With it being Halloween, I was in the mood for a good ghost story. Lo and behold, The Presence showed up for review from Lionsgate, and I settled in for what I hoped to be a good and spooky flick for the season. Boasting a cast that includes Mira Sorvino, Shane West, Justin Kirk, and Tony Curran, the movie seems like it would be a sure fire winner. It quickly became apparent that the movie would defy my expectations, both for the good and for the bad.
The Presence opens with an unnamed woman (Mira Sorvino) arriving in the midst of a rain storm at a cabin on an island in the remote wilderness. We eventually learn that she is a woman with a troubled family past, and her grandparents had owned the cabin when she was young. As she settles into her break from society and sets about working on a writing or research project she has brought with her, the audience immediately sees that she is not alone. An unnamed ghost (Shane West) lingers in the cabin, standing motionless in rooms as she passes through and eventually lying unseen in the woman’s bed as she sleeps. He does not speak and is undetectable by the woman, but he looms creepily and stares mysteriously at everything she does.
The first quarter hour of the movie is consumed by the woman puttering around the cabin and its surroundings while the ghost stands and stares at here, and there is no accompanying dialogue. It starts out effectively disconcerting, but by the ten minute mark it becomes a bit much. We don’t really learn anything about this woman, the cabin, or the ghost until another human finally arrives in the form of her boyfriend, again unnamed (Justin Kirk). Only then do we start getting some conversation and backstory on these people’s lives, the cabin’s history, and what might be going on there. Even then, though, the ghost story is very obscure and never overtly explained.
No spoilers here, but the plot takes an intriguing turn midway through the movie that inspires some hope that the pace might pick up and that the film might engage the audience a bit more directly. Alas, it settles back into its sedate pace again, though there finally is something more going on than a city couple being stared at while they do chores in the woods. In the end, even the plot turn isn’t enough to make the movie memorable for much beyond its inscrutability and its excruciatingly long sequences of nothing happening.
There is a sense that the writer / director, Tom Provost, has a grand idea of the supernatural backstory and how it all ties into this woman’s life and her experiences at the cabin, but not enough of this submerged iceberg is revealed in the movie itself.
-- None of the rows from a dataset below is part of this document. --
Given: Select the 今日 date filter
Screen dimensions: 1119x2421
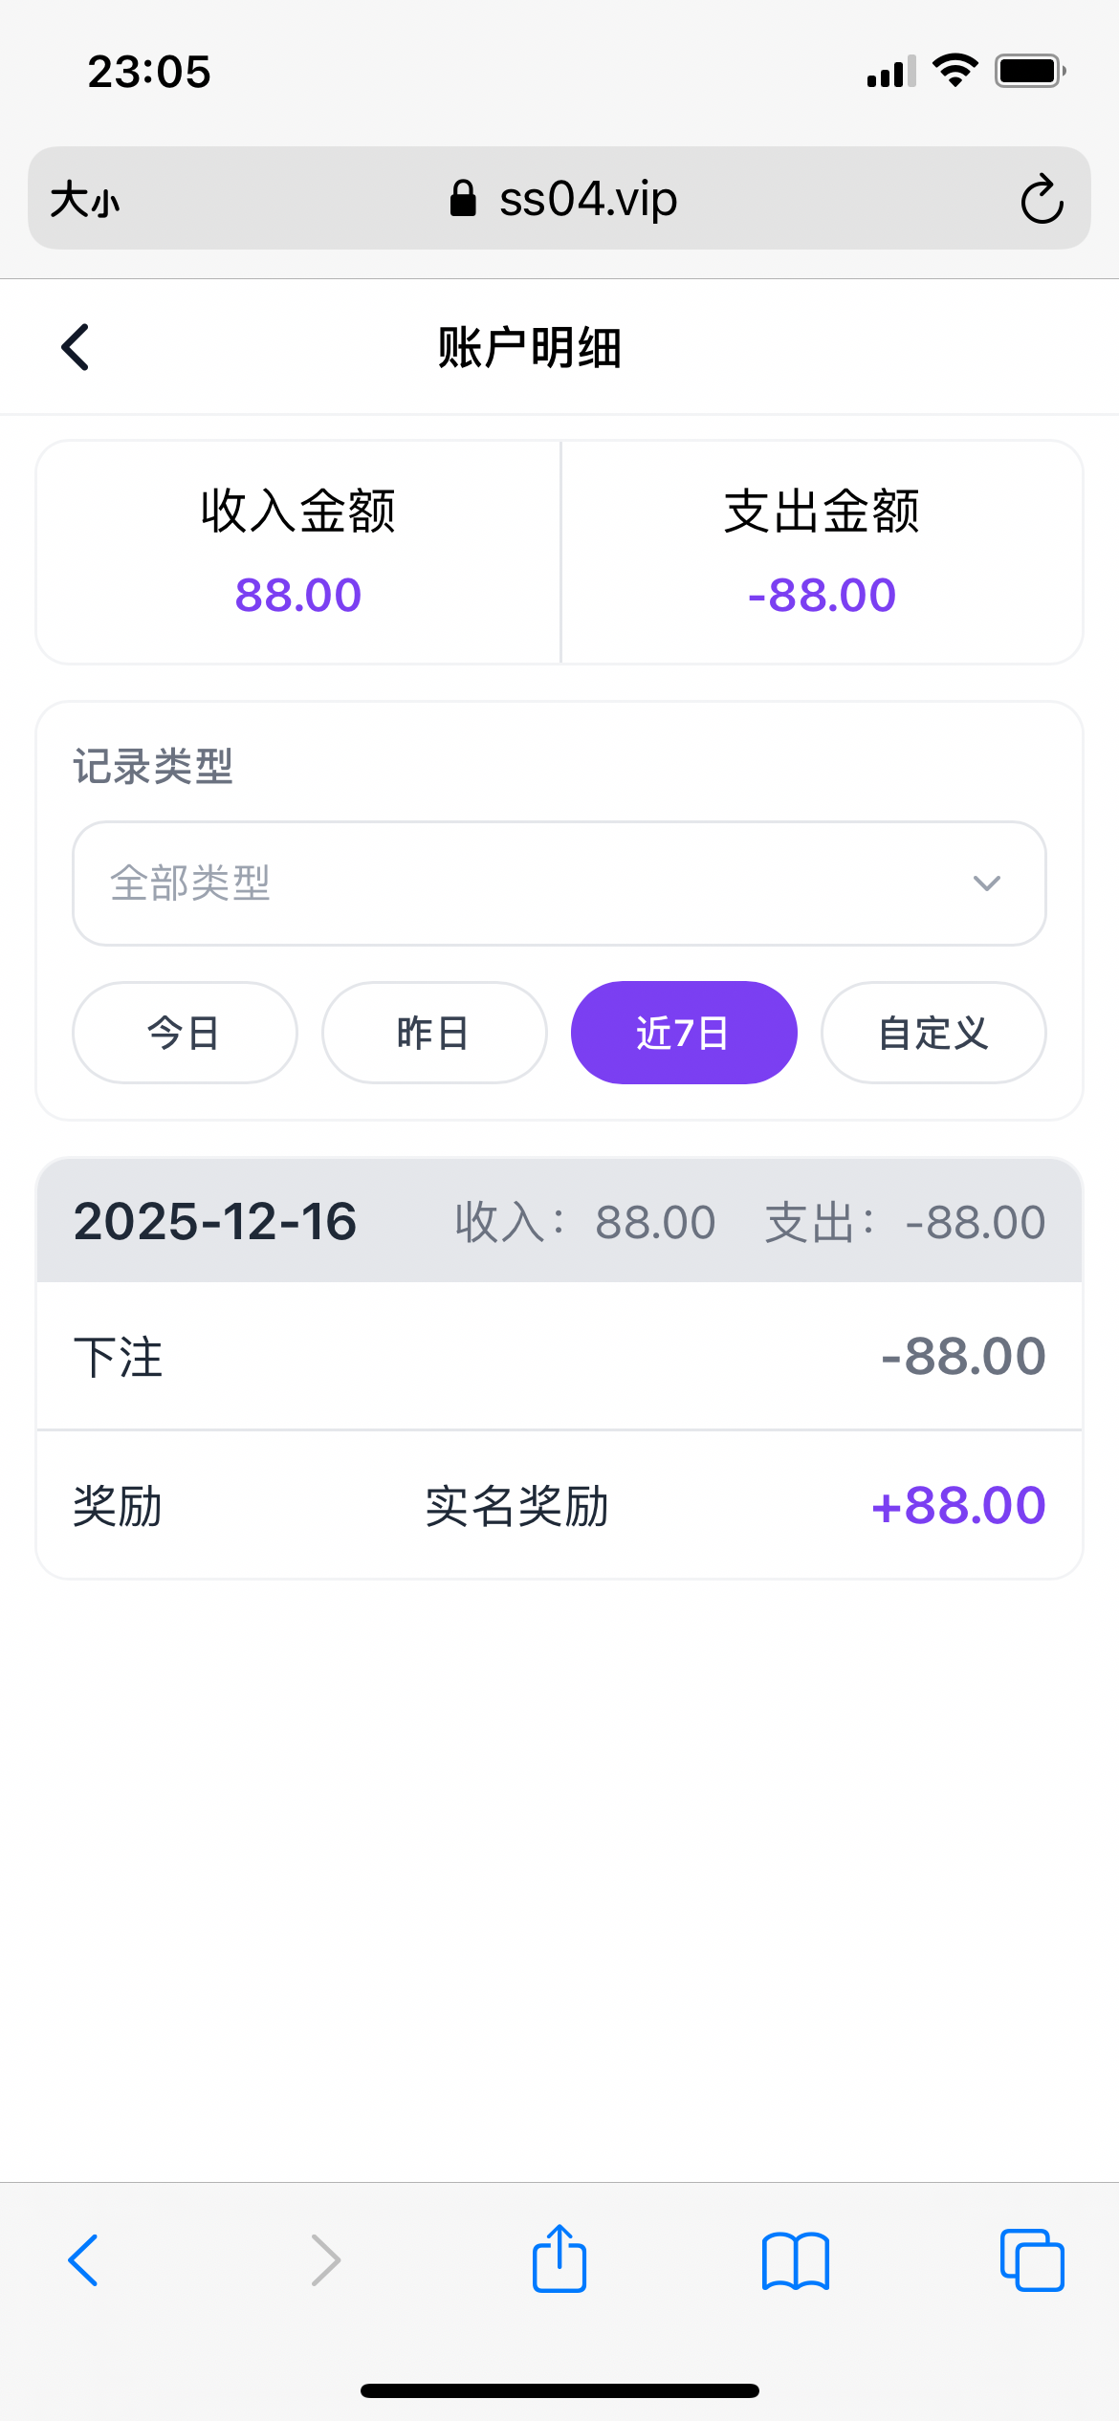Looking at the screenshot, I should pyautogui.click(x=185, y=1033).
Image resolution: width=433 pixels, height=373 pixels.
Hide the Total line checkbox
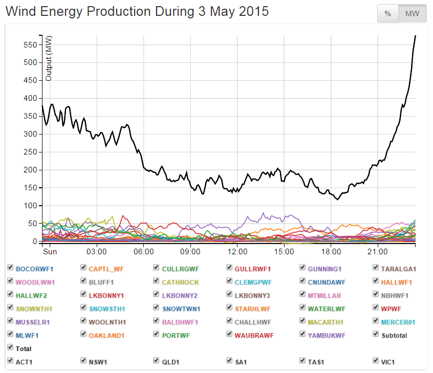(x=11, y=348)
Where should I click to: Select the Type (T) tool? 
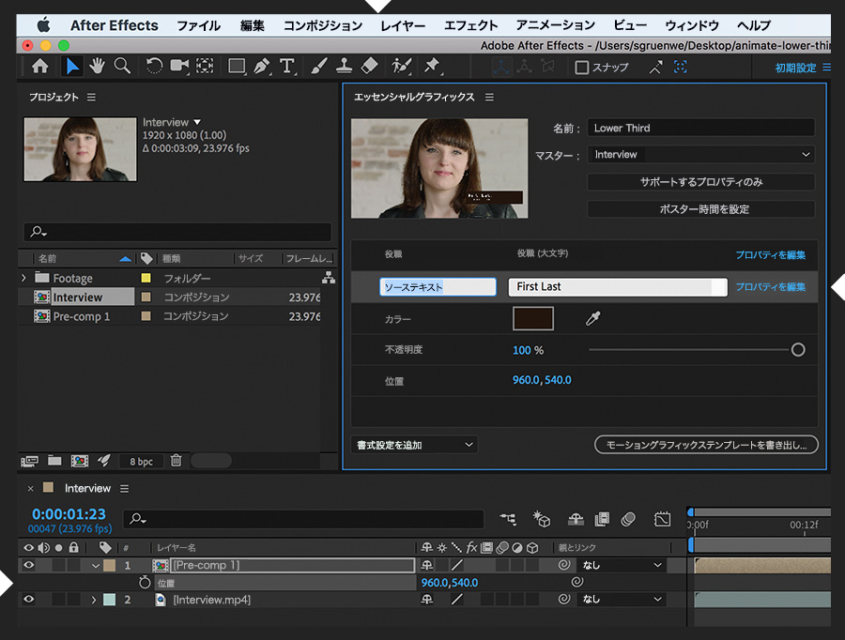[x=287, y=66]
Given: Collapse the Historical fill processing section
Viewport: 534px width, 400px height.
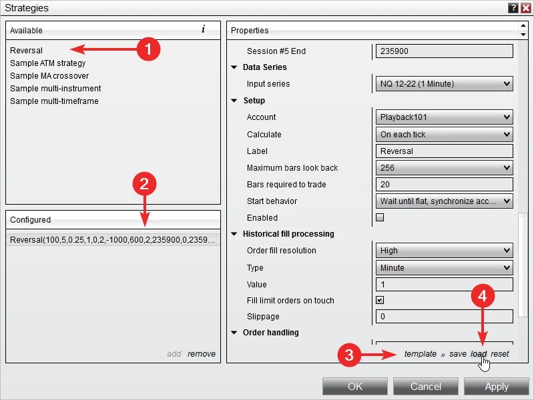Looking at the screenshot, I should click(234, 234).
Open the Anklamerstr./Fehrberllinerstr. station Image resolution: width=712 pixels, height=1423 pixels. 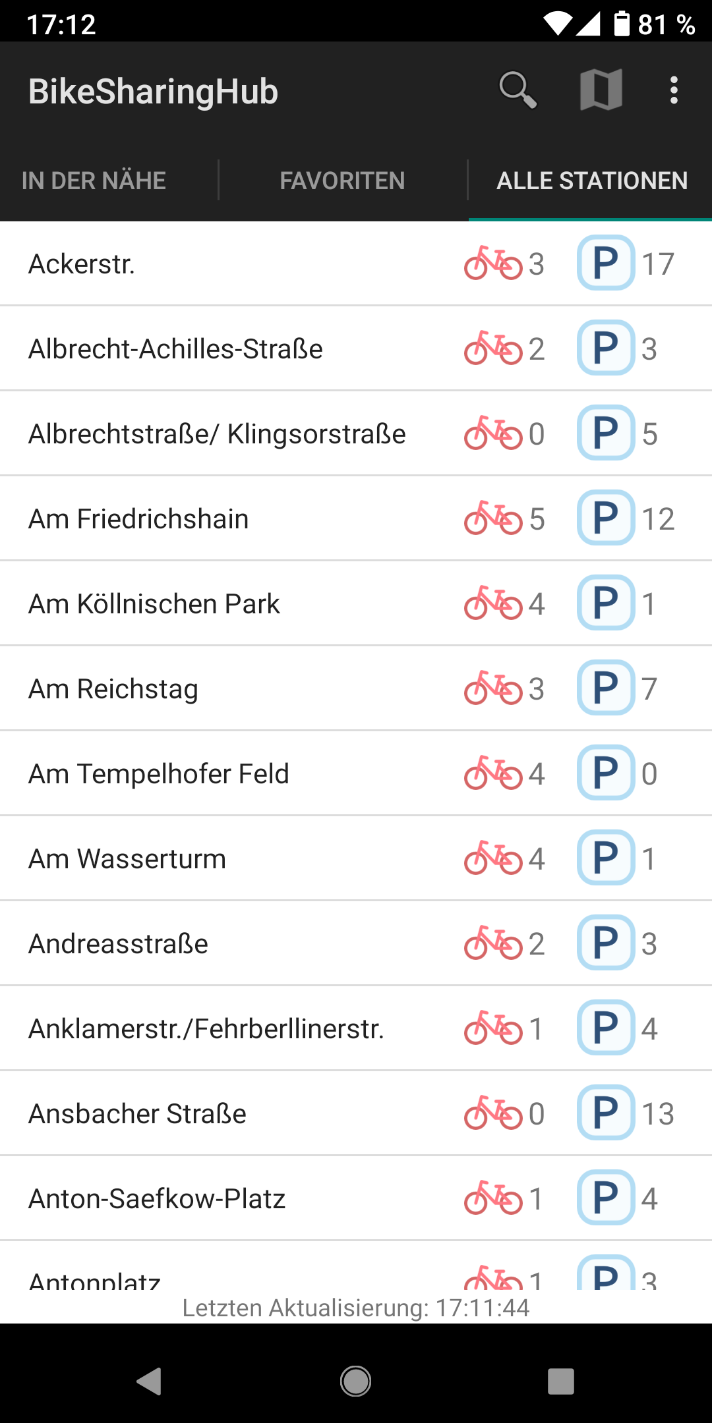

While it does present some novel ideas and twists to the tried and true ghost story tropes, The Presence trips itself up with its slow pacing and more than a few moments of befuddlement.
The DVD release comes with several extra features, including an audio commentary, a featurette about the making of the movie, and a storyboard feature that includes its own audio commentary track. The Presence released this month on DVD from Lionsgate.